BEGIN Information

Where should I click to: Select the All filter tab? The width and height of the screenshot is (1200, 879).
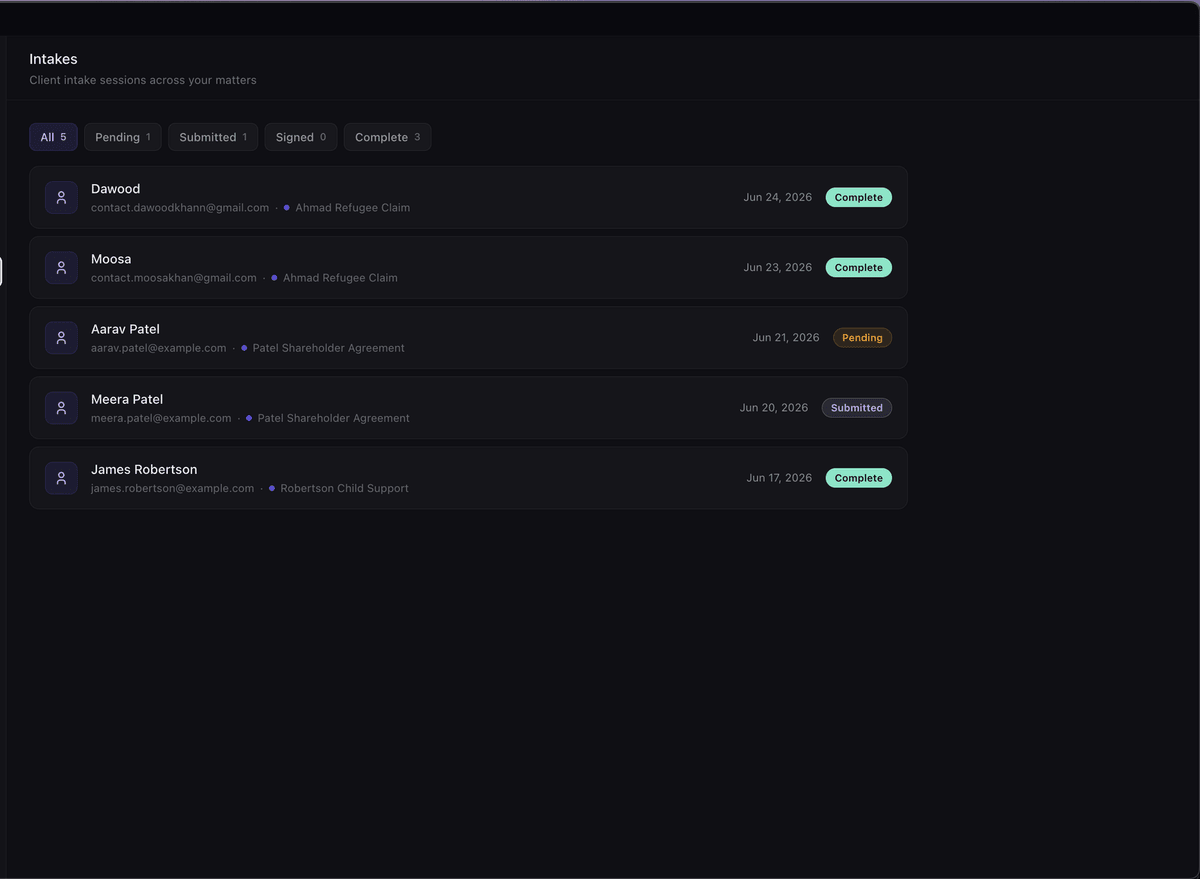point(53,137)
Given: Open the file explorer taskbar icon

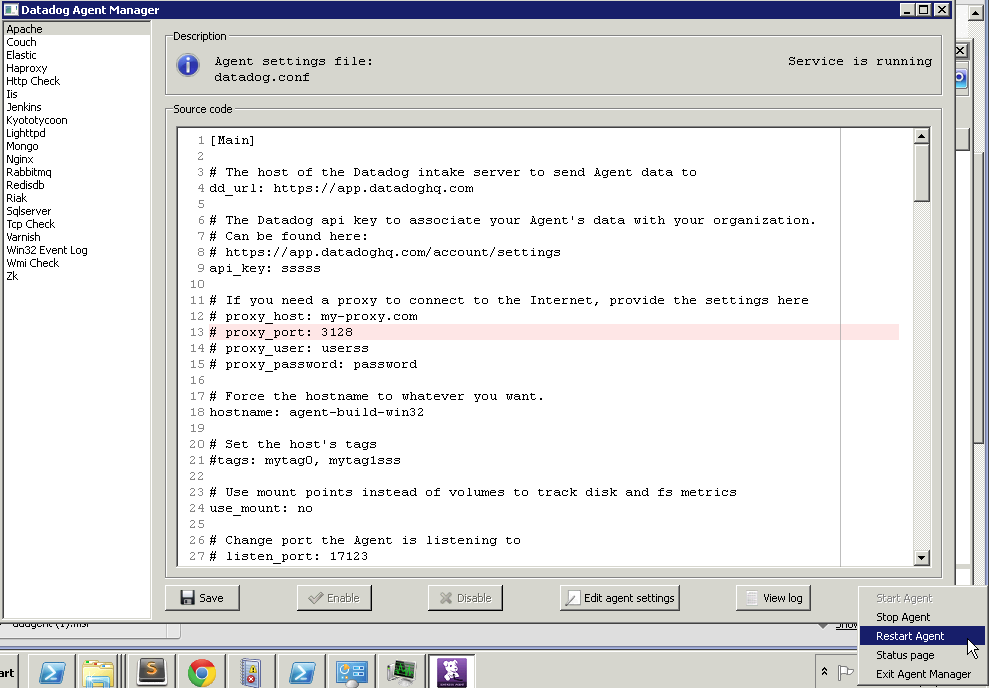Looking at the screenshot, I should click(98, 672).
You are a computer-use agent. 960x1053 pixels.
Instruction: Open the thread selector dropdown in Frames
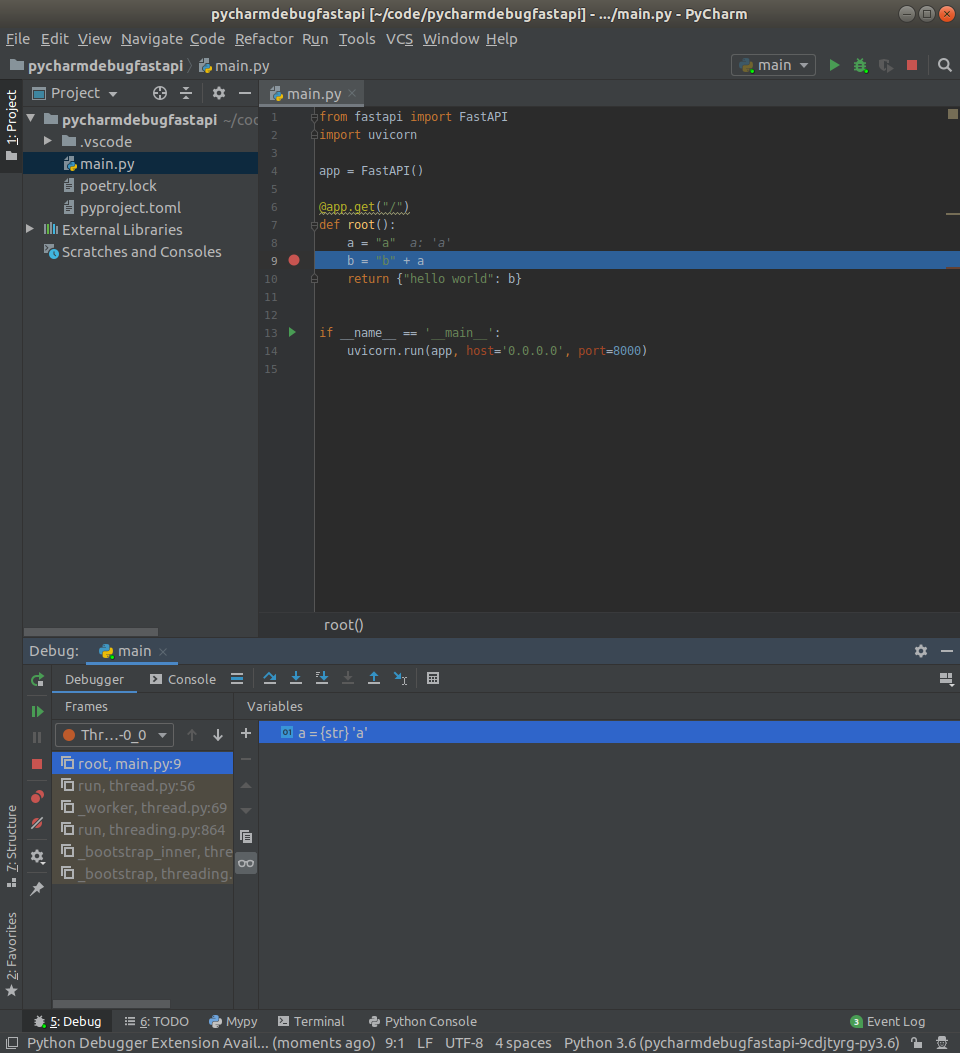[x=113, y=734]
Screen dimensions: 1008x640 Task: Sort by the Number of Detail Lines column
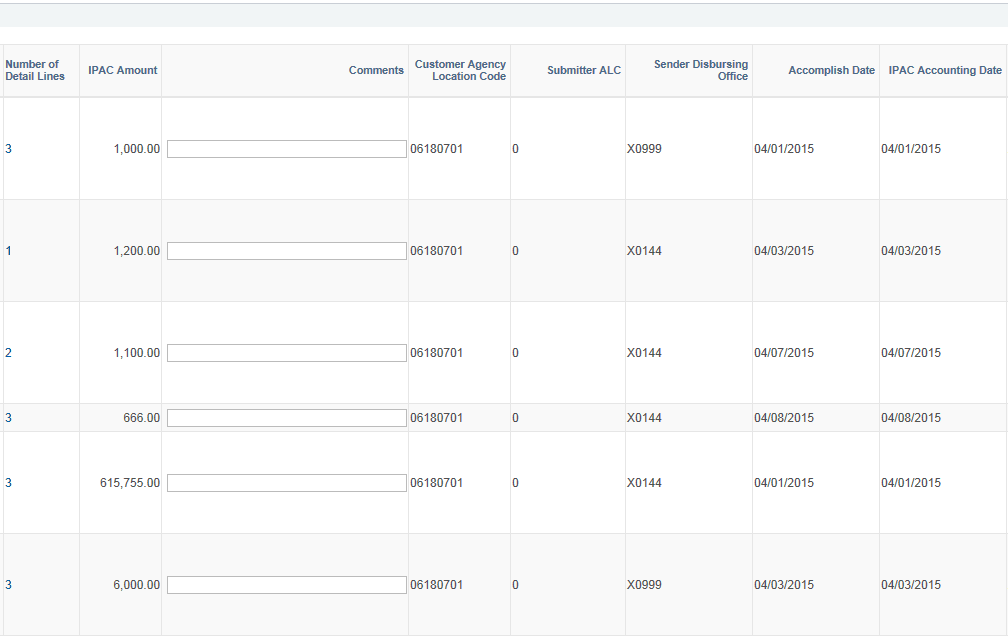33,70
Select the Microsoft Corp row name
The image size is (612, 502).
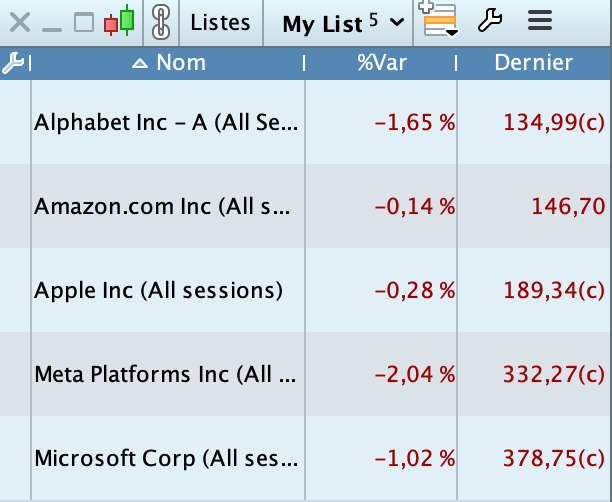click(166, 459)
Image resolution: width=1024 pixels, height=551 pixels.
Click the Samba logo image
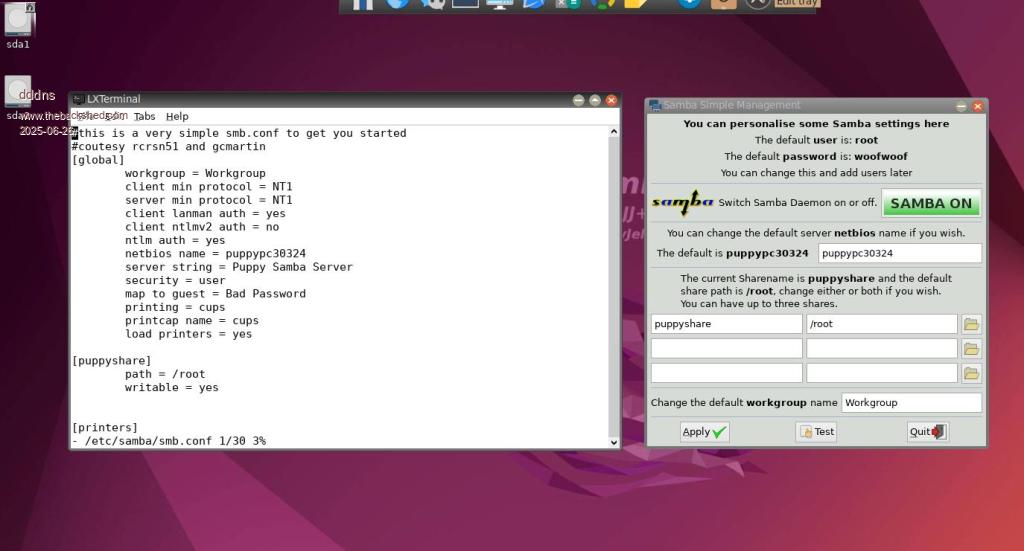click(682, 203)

END Information

> _Your instructions_:
Would you repeat the entries exactly, but with no pictures?

> _Output below_:
Where should I click to: Select the All filter tab? The width and height of the screenshot is (1200, 879).
point(53,137)
Given: Open the file explorer taskbar icon

Looking at the screenshot, I should click(98, 672).
You are a computer-use agent. 960x1053 pixels.
Instruction: Open the thread selector dropdown in Frames
[x=113, y=734]
Screen dimensions: 1008x640 Task: Sort by the Number of Detail Lines column
33,70
Select the Microsoft Corp row name
The image size is (612, 502).
click(166, 459)
Image resolution: width=1024 pixels, height=551 pixels.
Click the Samba logo image
click(682, 203)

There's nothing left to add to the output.